A block slides down a frictionless plane having an inclination of $$\theta= 15.0^{0}$$. The block starts from rest at the top, and the length of the incline is $$2.00 m$$. (a) Draw a free-body diagram of the block. Find (b) the acceleration of the block and (c) its speed when it reaches the bottom of the incline.
(a) Below figure shows the forces on the object. The two forces acting on the block are the normal force, $$n$$, and the weight, $$mg$$. If the block is considered to be a point mass and the $$x$$ axis is chosen to be parallel to the plane, then the free-body diagram will be as shown in the figure below. The angle $$\theta$$ is the angle of inclination of the plane.
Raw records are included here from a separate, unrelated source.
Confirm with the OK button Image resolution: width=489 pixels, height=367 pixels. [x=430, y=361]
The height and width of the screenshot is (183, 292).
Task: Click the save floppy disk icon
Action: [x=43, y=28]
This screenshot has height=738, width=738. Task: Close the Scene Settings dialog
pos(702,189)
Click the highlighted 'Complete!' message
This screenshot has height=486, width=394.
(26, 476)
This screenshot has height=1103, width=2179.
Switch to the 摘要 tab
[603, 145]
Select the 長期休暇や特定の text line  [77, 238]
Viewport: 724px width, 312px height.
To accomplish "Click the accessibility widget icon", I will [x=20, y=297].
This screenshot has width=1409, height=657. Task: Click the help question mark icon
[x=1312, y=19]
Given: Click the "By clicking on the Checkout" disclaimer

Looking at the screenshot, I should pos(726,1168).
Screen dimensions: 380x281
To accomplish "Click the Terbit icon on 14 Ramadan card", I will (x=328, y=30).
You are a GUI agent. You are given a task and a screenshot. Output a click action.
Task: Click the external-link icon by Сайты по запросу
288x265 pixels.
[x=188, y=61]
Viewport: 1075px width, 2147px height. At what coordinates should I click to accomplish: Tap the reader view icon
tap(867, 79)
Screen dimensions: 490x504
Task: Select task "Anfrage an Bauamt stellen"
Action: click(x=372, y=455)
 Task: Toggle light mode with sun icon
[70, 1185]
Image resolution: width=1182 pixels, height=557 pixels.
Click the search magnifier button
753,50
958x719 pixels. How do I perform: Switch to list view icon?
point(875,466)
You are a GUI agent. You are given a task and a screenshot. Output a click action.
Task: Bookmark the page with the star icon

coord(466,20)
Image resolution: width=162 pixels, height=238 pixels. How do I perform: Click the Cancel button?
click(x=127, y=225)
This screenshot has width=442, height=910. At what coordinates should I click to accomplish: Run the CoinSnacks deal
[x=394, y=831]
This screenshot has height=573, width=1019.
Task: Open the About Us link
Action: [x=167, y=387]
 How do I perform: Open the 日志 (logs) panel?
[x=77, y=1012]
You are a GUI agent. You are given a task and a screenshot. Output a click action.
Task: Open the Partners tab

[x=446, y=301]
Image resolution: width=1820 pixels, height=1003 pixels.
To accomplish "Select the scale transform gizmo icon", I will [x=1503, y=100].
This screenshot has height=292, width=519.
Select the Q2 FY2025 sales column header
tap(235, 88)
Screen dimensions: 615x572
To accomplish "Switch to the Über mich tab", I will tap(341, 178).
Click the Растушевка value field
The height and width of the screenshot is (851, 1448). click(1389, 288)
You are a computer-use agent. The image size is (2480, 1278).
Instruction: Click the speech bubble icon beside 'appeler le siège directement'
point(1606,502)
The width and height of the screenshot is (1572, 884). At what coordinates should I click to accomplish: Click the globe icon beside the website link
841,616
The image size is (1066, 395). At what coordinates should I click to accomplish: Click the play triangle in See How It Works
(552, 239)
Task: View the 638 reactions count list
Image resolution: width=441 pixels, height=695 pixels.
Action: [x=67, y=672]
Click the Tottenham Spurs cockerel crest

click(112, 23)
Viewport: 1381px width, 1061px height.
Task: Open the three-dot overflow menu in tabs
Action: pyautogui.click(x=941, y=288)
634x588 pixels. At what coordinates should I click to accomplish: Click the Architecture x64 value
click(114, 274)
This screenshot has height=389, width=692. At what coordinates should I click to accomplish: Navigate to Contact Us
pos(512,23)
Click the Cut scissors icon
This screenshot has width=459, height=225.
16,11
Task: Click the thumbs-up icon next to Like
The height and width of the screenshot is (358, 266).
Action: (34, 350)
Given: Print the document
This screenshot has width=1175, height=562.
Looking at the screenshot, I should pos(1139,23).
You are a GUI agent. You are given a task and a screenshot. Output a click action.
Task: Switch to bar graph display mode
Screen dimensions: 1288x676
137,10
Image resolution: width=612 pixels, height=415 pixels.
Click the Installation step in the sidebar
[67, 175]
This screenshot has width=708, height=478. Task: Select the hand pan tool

Applying Newton’s second law for the accelerating system (and taking the direction up the plane as the positive $$x$$ direction), we have
$$\sum F_{y} = n − mg \cos\theta = 0 : n = mg \cos\theta$$
$$\sum F_{x} = −mg \sin\theta = ma : a = –g \sin\theta$$
(b) When $$\theta = 15.0^{0}$$,
$$a = −2.54 m/s^{2}$$.
(c) Starting from rest,
$$v_{f}^{2}=v_{i}^{2}+2a(x_{f}-x_{i})=2a\Delta x$$
$$|v_{f}|=\sqrt{2|a|\Delta x}=\sqrt{2|-2.54m/s^{2}|(2.00m)}=3.19m/s$$